Learning-AI

CornerNet: Detecting Objects as Paired Keypoints

April 2019

tl;dr: Detect the top-left and bottom-right corner of the bbox, and learn an encoding for data association (associative embedding). It outperforms even multi-stage detectors such as mask rcnn and cascade rcnn.

Overall impression

The paper is the first anchor-less object detection paper in 2018 and rekindled people’s interest in anchor-less object detection framework. The corner pooling operation seems to have draw inspiration from the way humans draw bboxes. I would argue that the existence of corner pooling itself act as a proof that bbox is a bad representation for object detection.

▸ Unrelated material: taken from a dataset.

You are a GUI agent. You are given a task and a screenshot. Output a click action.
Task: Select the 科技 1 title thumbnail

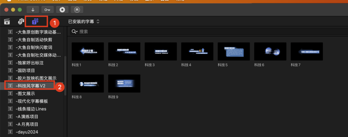(x=88, y=52)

This inspired later pioneering work such as CenterNet.

Key ideas

Anchor based methods usually used a large number of anchor boxes (RetinaNet uses 100k). This leads to huge imbalance in the classification problem. Thus we use focal loss.
CornerNet uses the same backbone to predict a heatmap that represents the top left corner, a heatmap that represents the bottom right corner, and an embedding vector for each detected vector (and one branch predicting the offsets).
Associative embedding: The network predicts similar embeddings for corners belonging to the same object. The loss is very similar to the triplet loss. When the averaged embedding from two object is further than a threshold, the loss is set to 0, thus ignored.
Corner pooling: a corner is often outside an object and there is usually no local visual evidence for the presence of corners. Corner pooling does max pooling of all pixel values on the right and all pixel values to the bottom and sums them.
(Inverse) Gaussian mask for regressing one-hot maps. This is an alternative to predicting a Gaussian blurred ground truth. This method is also used in CSP.
CornerNet generates even more high quality bbox (IoU >= 90) than cascade RCNN. This is really surprising, and maybe due to the fact that it regresses to the points directly.

Technical details

CornerNet predicts $O(wh)$ corners to represent $O(w^2h^2)$ bboxes.
CornerNet uses Stacked Hourglass as backbone for keypoints regression. Ablation test shows it performs better than ResNet. For keypoint regression, we should consider using Stacked Hourglass.
Detecting corners (keypoints) can be seen as a binary classification task (hit or miss), given a certain error tolerance.

Notes

The authors argue that detecting corners is easier than detecting center as corners only depend on two sides but center depends on four sides. See CSP and ExtremeNet for comparison.
Presentation at ECCV 2018
Blog post from 知乎 on how to calculate the gaussian r.